At The AI University, we use JSON files per agent for individual agent memory (simple, inspectable, no dependencies) and a shared SQLite database for cross-agent memory that needs structured queries. Vector search is layered on top using embeddings stored as columns in SQLite — not as sophisticated as a dedicated vector DB, but sufficient for our volume and avoids adding another managed service.

Start with JSON files. Move to SQLite when you need structured queries or your file sizes exceed a few megabytes. Add a vector database only when semantic search is a real requirement and your store is too large for in-memory similarity computation.


How AI University's Agents Use Memory

Here is how memory flows through three of our production agents.

The outreach sequencing agent runs whenever a new lead is scored above threshold. It calls load_memory with tags ['outreach', 'prospect'] and the prospect's ID key. If there is a prior contact record, it reads what angle was used, what the response (or non-response) was, and how long ago the last touch was. It then writes a sequence that avoids repeating failed approaches. After sending, it saves a new episodic memory: leads/{prospect-id}/contact-history with the date, message sent, and channel.

The content strategy agent runs weekly. It loads semantic memories tagged ['topic-performance', 'audience'] to see which subjects have driven the highest engagement historically. It loads episodic memories tagged ['published', 'content'] to see what has gone out recently and avoid repetition. It saves its recommendations as procedural memory: content/strategy/working-formats with notes on what structures (listicles vs. deep dives vs. case studies) perform best for our audience.
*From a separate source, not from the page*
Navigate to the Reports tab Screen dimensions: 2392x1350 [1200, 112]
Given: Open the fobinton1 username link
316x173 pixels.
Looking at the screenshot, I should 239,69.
The competitor tracking agent runs twice weekly. It loads semantic memories tagged ['competitor'] to understand the current landscape it has already mapped. It searches for new developments, then writes updates to keys like competitors/{name}/latest-moves. Other agents — particularly the content strategy agent and the outreach agent — load these competitor memories to stay current without re-doing the research themselves.

This is what makes the system compound. Every agent run produces memory. Every future agent run is informed by past memory. The system gets more accurate and less redundant with every cycle.


Key Takeaways

Memory is not a feature — it is the foundation of agent value over time. A memoryless agent is a tool. A memory-enabled agent is a system that learns.

Use explicit tools for memory, not implicit state. The save_memory / load_memory pattern makes memory visible, auditable, and controllable. You can inspect it, correct it, and seed it manually. Opaque memory in fine-tuned models or hidden state gives you none of that control.

Manage context windows deliberately. Do not let context overflow catch you by surprise. Build summarization and pruning into your agent from the start. Know your model's limits and design around them.

Short-term, long-term, and shared memory serve different purposes. Do not conflate them. Short-term memory is managed by the runtime. Long-term memory requires persistence tools. Shared memory requires a common store with agreed-upon key conventions.

Tag and type your memories. An unstructured memory store becomes unusable at scale. Episodic, semantic, and procedural types — plus domain tags — let you retrieve exactly what is relevant without loading everything.

Prune actively. A growing memory store that is never cleaned is a liability. Stale information degrades agent decisions. Build decay and pruning into your memory system before you need it, not after.

Start simple. JSON files per agent, explicit load and save calls, manual key naming. That handles the first several months of a production system. Add SQLite, vector search, and Redis when you have a specific problem that requires them — not before.

The patterns on this page are what we run in production. They are not theoretical. Start with the save/load tool pattern, instrument it so you can see what is being remembered, and build from there.